Content starts

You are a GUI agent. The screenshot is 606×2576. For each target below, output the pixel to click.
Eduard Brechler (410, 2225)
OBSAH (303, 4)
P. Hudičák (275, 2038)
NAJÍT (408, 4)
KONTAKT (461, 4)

Content ends

**ACTION ITEM**
Please retype the whole of the material above exactly.

**WRITTEN REPLY**
You are a GUI agent. The screenshot is 606×2576. For each target below, output the pixel to click.
Eduard Brechler (410, 2225)
OBSAH (303, 4)
P. Hudičák (275, 2038)
NAJÍT (408, 4)
KONTAKT (461, 4)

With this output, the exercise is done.